Evolution of character encoding

In computing, character encoding is used to represent a repertoire of characters by some kind of encoding system. Character encoding started with the telegraph code. The numerical values that make up a code space are called code points (or code positions).


One of the most used character encoding scheme is ASCII, abbreviated from American Standard Code for Information Interchange. ASCII comprises 128 code points in the range 00hex to 7Fhex. Work on ASCII standardization began in 1960 and the first standard was published in 1963. The first commercial use of ASCII was as a seven-bit teleprinter code promoted by Bell Data Services in 1963. ASCII encodes 128 specified characters into seven-bit integers. The characters encoded are numbers 0 to 9, lowercase letters a to z, uppercase letters A to Z, basic punctuation symbols, a space and some non-printing control codes. The eight bit in an ASCII byte, unused for coding, was often used for error control in transmission protocols.

Extended ASCII

Extended ASCII uses all 8 bits of an ASCII byte and comprises 256 code points in the range 00hex to FFhex. The term is misleading because it does not mean that the ASCII standard has been updated to include more than 128 characters or that the term unambiguously identifies a single encoding. There are hundreds of character encoding schemes, based on ASCII, which use the eight bit to encode 128 additional characters used in other languages than american english or used for special purposes. Some of these codes are listed hereafter:

  • EBCDIC : Extended Binary Coded Decimal Interchange Code, used mainly by IBM
  • ISO 8859 :  a joint ISO and IEC series of standards, comprising 15 variants; the most popular is ISO 8859-1 (called Latin 1)

DATA PROVIDED>
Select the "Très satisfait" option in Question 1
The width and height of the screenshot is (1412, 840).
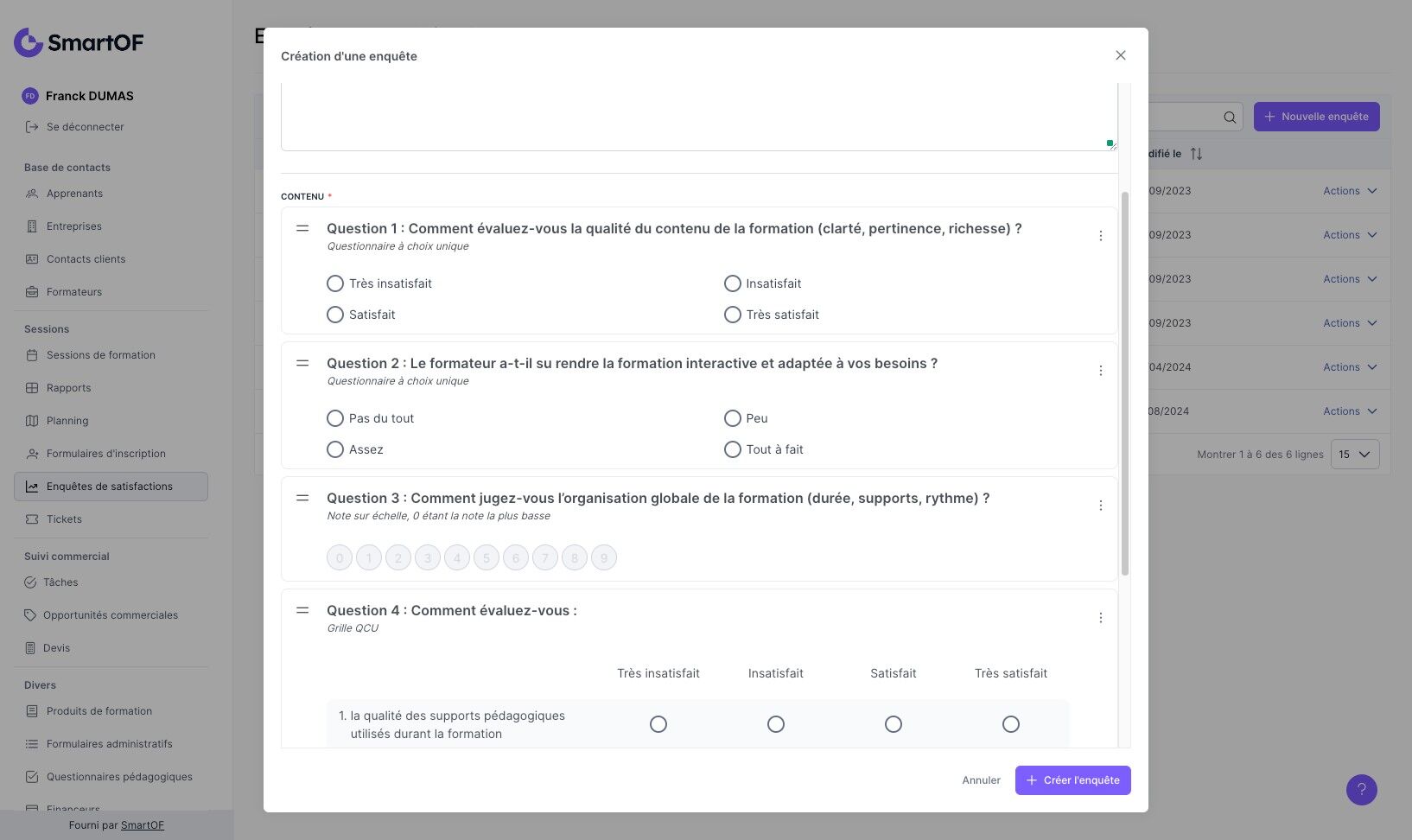(733, 315)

EXERCISE PROMPT> Reproduce the character encoding text word for word, everything from "Evolution of character" down to "(or code positions).".

SOLUTION BELOW>
Evolution of character encoding

In computing, character encoding is used to represent a repertoire of characters by some kind of encoding system. Character encoding started with the telegraph code. The numerical values that make up a code space are called code points (or code positions).